Pastor’s Note

April 2024

I am often impressed with the way this congregation rallies to help those in need when they are made aware of the need. This last time was the need to provide food, hosting and overnight hosting for those who are currently unhoused and when we were asked to step up, many of you helped out even though you’d never done that before. You were an inspiration.

And when someone is in need and could use some financial help because of a medical need or accident that has laid them up for a time, you step in with help—financial, physical, and emotional.

“We are a group project,” Kate Bowler is fond of saying. Those of us who have been following the Lenten devotional in March, “Good Enough” by Kate Bowler, know that it was a struggle for her to realize that she needed help. When she was diagnosed with colon cancer at age 35, she learned that she wasn’t able to navigate her sickness alone. She felt a tremendous amount of embarrassment about not being able to perfect her own life. But she came to the realization that she was fragile and that enabled her to see the fragility of those around her. We are a going through struggles that make life hard.

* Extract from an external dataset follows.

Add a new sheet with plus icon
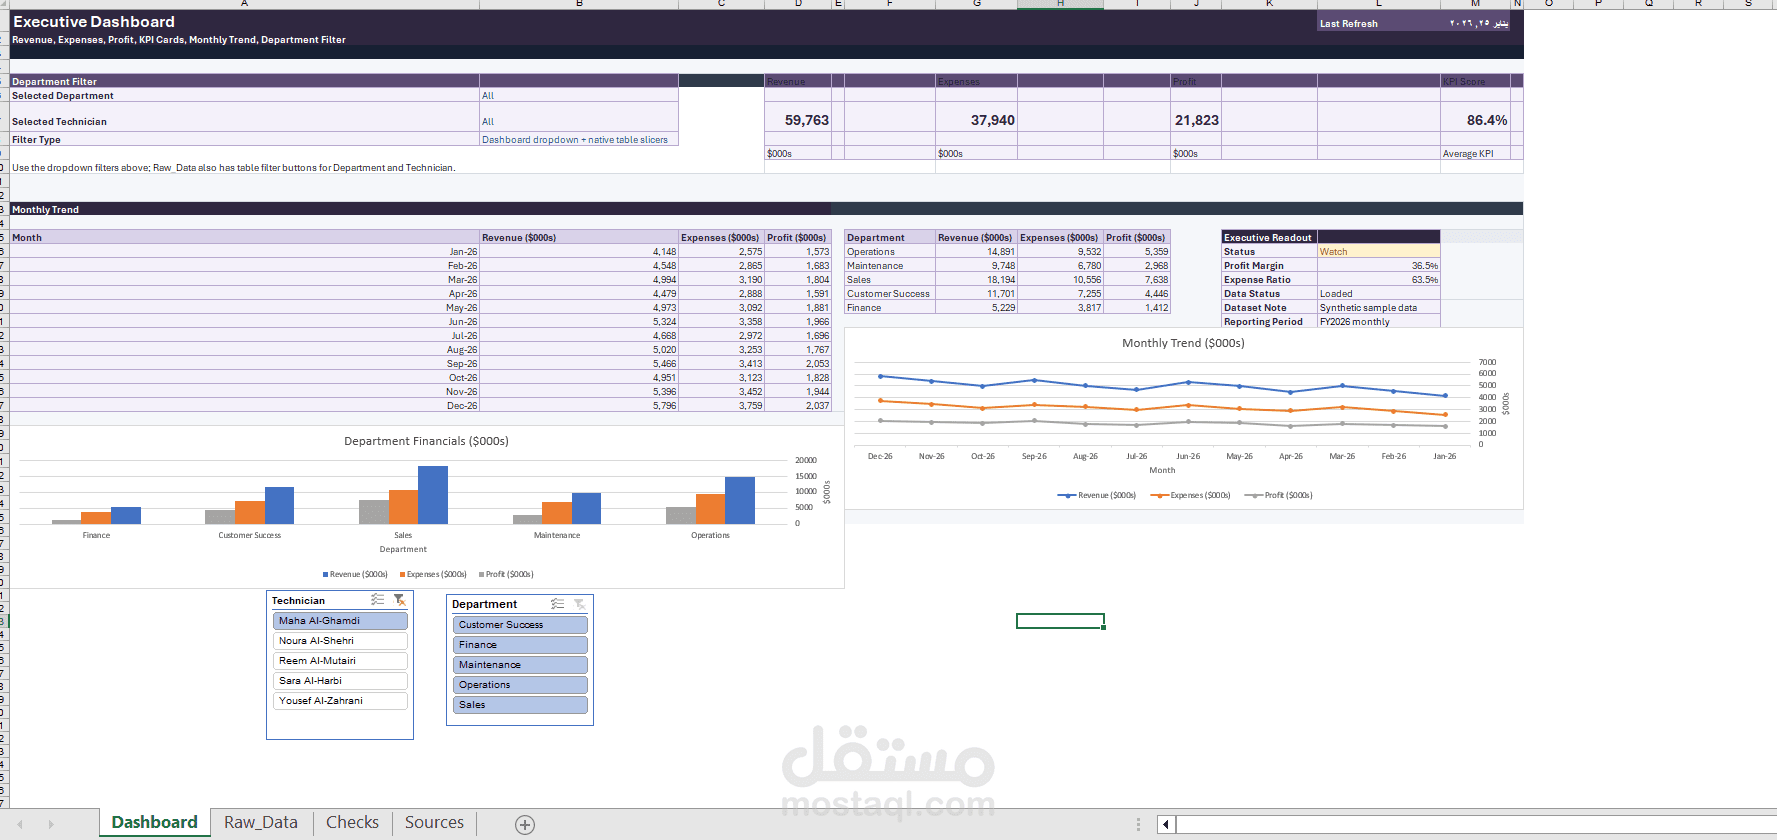The height and width of the screenshot is (840, 1777). 525,824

But we are not alone. We belong to each other.

In this newsletter you’ll see an appeal for our April Mission Focus, Feed My Starving Children, which enables the most vulnerable among us, the children of the world, to get adequate nutrition to enable them to survive another day in unbelievably difficult circumstances.

You’ll also see a “thank you” for your rising to the occasion when we needed your help for our New Pathways hosting week at the beginning of March, where many of you stepped up to help in whatever way you were able. We were able to give 5 families, going through a season of being unhoused, a safe place to eat and sleep.

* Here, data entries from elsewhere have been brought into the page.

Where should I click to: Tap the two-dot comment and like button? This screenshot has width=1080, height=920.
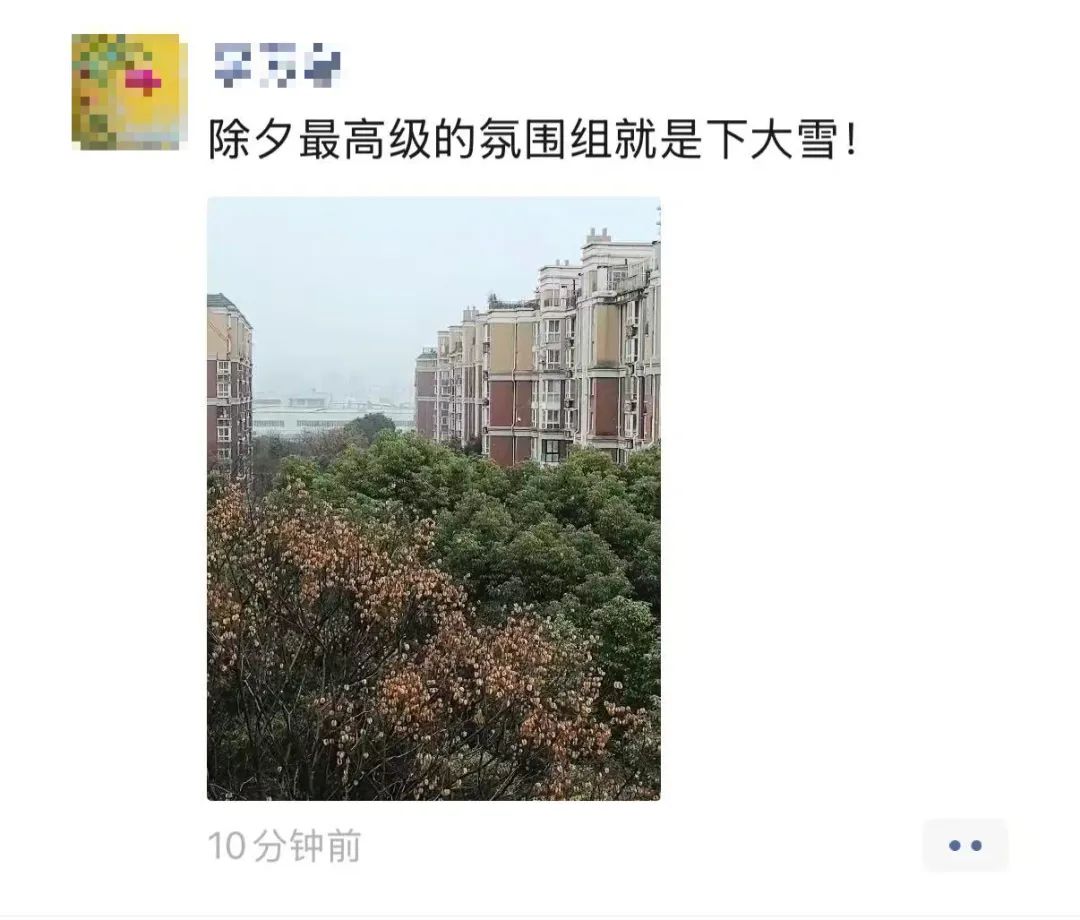tap(965, 845)
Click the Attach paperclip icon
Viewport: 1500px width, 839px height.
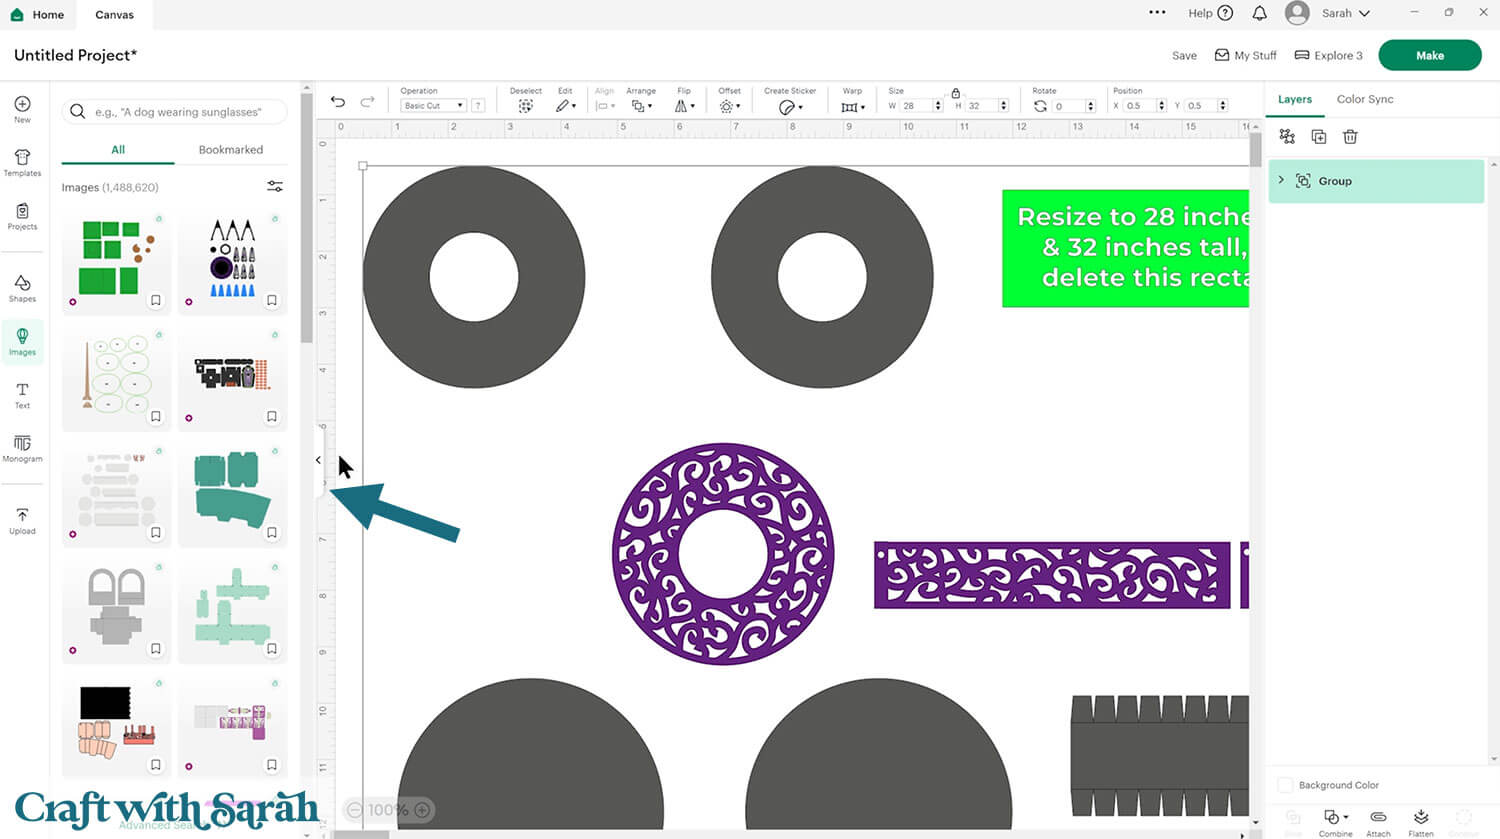click(x=1378, y=819)

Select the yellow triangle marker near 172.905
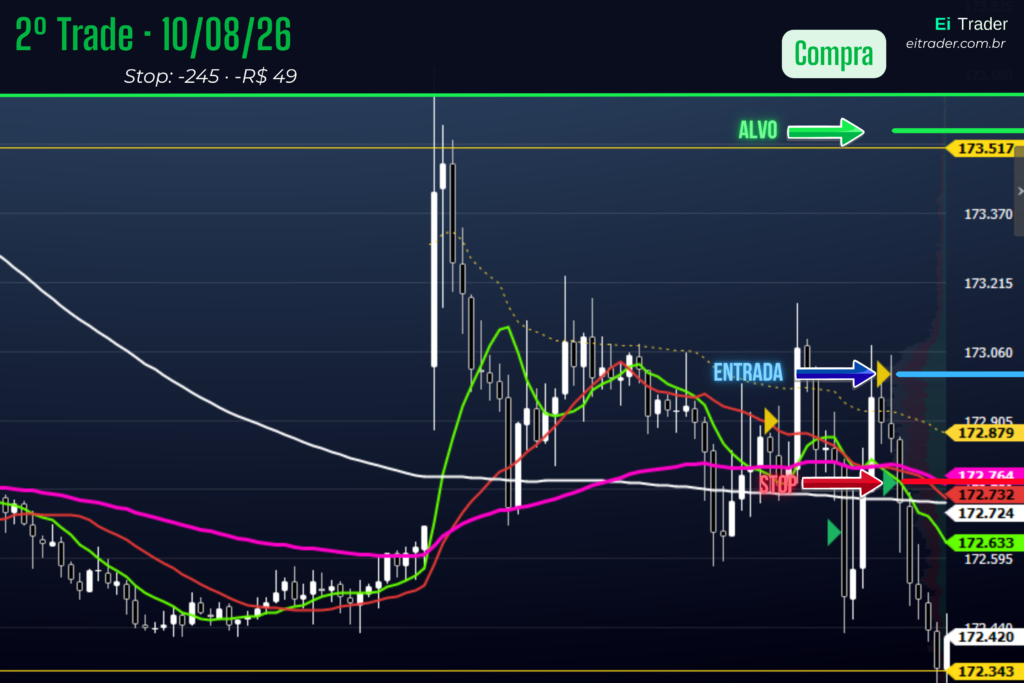(x=771, y=421)
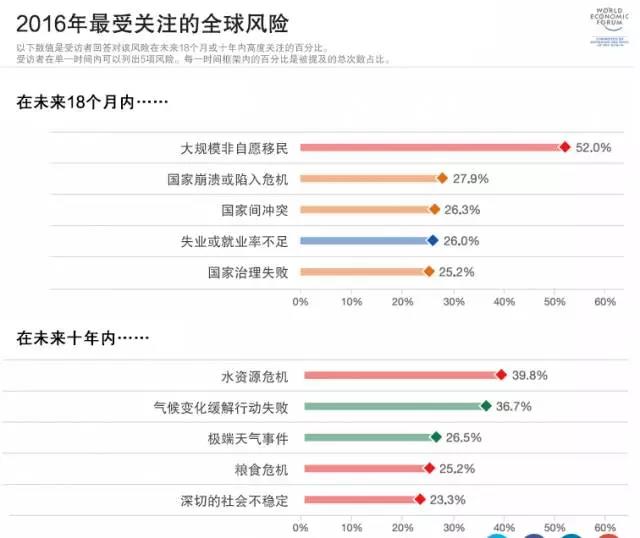Select the long red bar for 大规模非自愿移民
Image resolution: width=640 pixels, height=538 pixels.
point(430,147)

Also in this newsletter you’ll see an appeal for memorabilia from our church’s history, as we give thanks for the foresighted people who saw the need for a Methodist Church in our community 150 years ago and for all those who in the years since then have faithfully stewarded their resources of time and finance to enable multiple generations to build bridges to Christ’s love in our community.

In this celebratory year, may we continue to build bridges to Christ’s love and prepare for the next generations of United Methodists who will do the same after we are gone.